The third argument of the TDTIB’s participation in the EU’s rearmament is about Turkey’s geopolitical and economic importance, and the importance of TDTIB participation in Europe’s rearmament as a means of engaging with Turkey, of in effect ‘not losing’ Turkey. It is important to note that within Turkish opinion, there is a diversity of opinion.
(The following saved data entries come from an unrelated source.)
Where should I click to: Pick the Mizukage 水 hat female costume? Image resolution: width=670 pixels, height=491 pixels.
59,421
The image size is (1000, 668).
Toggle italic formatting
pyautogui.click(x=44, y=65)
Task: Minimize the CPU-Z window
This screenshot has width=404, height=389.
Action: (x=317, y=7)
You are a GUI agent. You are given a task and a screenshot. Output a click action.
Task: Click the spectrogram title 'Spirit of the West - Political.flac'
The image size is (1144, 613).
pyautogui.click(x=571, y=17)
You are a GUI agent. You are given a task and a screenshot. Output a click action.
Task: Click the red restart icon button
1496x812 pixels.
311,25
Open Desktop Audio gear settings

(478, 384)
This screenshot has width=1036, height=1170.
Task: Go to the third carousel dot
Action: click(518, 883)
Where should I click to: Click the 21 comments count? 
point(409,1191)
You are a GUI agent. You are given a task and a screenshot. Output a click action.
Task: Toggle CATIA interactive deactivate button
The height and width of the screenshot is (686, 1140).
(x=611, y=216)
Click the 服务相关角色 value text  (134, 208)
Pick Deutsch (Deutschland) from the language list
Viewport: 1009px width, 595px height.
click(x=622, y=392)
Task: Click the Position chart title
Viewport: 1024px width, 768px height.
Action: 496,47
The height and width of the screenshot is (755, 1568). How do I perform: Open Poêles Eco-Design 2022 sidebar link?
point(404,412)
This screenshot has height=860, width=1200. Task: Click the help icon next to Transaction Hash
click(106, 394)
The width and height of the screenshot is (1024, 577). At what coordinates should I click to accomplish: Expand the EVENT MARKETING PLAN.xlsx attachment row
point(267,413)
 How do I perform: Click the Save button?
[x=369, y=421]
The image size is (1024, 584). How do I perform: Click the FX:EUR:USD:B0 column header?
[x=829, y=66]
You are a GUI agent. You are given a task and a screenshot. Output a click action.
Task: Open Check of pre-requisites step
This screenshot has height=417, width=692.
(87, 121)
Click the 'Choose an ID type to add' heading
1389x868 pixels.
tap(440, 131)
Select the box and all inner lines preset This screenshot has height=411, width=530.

We do have Imamoglou’s own advocacy in favour of lifting the embargo to the sale of Typhoons to Turkey[44] as well as arguments of critics of the Erdogan regime to the effect that an EDTIB-TDTIB relationship will affirm Turkey’s European vocation and is bound to outlive Erdogan’s authoritarian turn[45]. Equally, we have voices arguing that the EU should not reward Turkey’s authoritarian backsliding, due to its potential contribution to the EU’s rearmament, as this backsliding no more entrenched it becomes there more bound it is to make Turkey even more of an unreliable security partner to the EU[46].
The position of this paper is that the imperative of Erdogan’s maintaining himself in power privileges further internal repression and external aggression and that the opportunity of the TDTIB to participate in the EU’s rearmament is not a sufficient incentive for him to abandon this twin track approach. At the point of writing developments on both tracks prove our point, with further politically-engineered court actions seeking to neutralize CHP as an effective political force and the threat of military brinkmanship hanging over Greece’s and Cyprus’ perfectly legitimate plans to connect themselves energy-wise by laying the GSI undersea cable. It is indeed hard to see how Turkey, even if its TDTIB is definitively excluded from the EU’s rearmament, can be lost to Europe more than it already has. It is, however, much more plausible to envisage a situation whereby a growing reliance ofEurope on the TDTIB could lead Erdogan to miscalculate his personal importance, and that of his country, and make him even more reckless vis a vis Greece and Cyprus.
Concluding RemarksTurkey neither can nor should participate, through the TDTIB, in Europe’s rearmament effort and for the same set of reasons.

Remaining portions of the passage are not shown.